*** Opening of INFORMATION SUPPLIED ***
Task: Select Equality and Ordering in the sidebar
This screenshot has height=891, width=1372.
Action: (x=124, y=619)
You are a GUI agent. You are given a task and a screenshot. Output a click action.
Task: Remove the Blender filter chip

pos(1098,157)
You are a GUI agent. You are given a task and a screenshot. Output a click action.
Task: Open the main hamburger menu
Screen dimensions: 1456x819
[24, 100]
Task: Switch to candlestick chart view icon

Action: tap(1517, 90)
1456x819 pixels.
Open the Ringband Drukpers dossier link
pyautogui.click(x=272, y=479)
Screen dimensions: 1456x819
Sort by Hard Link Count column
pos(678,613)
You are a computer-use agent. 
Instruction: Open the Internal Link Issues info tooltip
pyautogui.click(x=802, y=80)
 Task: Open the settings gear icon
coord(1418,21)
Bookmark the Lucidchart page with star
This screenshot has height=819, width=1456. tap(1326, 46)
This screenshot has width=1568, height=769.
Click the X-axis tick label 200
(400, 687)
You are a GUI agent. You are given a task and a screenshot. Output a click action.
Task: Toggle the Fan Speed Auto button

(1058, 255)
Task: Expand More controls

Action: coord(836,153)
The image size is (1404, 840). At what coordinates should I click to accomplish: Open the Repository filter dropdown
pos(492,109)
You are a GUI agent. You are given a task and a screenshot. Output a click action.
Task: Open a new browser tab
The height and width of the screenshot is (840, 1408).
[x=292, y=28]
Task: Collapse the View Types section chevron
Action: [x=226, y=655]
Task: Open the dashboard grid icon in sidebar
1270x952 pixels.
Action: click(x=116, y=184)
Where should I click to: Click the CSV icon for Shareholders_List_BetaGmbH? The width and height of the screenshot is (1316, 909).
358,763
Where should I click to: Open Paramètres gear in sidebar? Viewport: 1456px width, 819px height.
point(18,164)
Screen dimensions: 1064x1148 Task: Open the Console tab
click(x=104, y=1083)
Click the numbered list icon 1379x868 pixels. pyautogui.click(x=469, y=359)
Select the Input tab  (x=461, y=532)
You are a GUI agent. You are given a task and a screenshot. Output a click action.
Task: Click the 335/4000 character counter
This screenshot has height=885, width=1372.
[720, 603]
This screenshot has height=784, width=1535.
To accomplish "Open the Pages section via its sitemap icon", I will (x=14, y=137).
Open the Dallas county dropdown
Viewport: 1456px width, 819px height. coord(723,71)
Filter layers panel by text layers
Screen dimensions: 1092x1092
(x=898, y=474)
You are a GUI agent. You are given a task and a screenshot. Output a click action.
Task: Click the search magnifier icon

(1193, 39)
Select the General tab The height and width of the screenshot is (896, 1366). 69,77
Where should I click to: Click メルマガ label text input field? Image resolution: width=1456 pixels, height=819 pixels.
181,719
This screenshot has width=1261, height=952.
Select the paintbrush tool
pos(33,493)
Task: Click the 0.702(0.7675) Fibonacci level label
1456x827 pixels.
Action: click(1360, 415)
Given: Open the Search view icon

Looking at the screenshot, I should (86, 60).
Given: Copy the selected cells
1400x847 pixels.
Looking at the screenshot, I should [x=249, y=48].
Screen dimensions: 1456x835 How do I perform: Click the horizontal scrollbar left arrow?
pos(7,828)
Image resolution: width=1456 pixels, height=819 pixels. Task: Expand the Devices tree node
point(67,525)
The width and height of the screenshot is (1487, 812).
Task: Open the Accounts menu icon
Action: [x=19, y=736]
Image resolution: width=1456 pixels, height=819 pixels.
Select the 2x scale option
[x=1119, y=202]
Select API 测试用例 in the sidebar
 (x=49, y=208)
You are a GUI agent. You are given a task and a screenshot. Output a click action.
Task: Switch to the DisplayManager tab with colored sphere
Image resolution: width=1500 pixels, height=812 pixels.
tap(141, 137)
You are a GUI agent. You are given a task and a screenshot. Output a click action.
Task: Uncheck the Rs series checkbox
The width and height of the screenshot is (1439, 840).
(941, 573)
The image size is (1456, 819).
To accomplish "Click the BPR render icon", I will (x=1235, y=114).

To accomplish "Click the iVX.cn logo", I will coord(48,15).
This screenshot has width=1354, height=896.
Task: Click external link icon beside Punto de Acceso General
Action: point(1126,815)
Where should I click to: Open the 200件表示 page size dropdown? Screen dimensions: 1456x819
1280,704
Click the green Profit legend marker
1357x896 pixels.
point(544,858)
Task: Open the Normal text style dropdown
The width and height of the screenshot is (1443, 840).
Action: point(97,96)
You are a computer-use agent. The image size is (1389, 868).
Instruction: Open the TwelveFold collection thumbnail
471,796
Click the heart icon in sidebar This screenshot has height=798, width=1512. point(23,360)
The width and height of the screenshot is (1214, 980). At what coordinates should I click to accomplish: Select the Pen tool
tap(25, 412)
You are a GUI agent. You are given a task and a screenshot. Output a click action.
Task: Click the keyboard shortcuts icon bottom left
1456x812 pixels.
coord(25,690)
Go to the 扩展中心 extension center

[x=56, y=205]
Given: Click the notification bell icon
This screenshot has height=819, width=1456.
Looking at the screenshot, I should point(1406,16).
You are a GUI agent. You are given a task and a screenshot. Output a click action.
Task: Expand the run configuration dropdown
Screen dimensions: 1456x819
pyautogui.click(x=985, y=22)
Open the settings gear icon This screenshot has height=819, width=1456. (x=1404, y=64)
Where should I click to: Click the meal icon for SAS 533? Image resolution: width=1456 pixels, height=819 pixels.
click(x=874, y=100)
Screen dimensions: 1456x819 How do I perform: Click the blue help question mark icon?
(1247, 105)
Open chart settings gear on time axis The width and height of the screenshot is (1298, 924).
*** Close of INFORMATION SUPPLIED ***
PROBLEM DETAILS
Show the lines of the data that hold the word "computer".

RESPONSE TO THIS TASK
You are a computer-use agent. 
You are a computer-use agent. The image size is (1389, 868).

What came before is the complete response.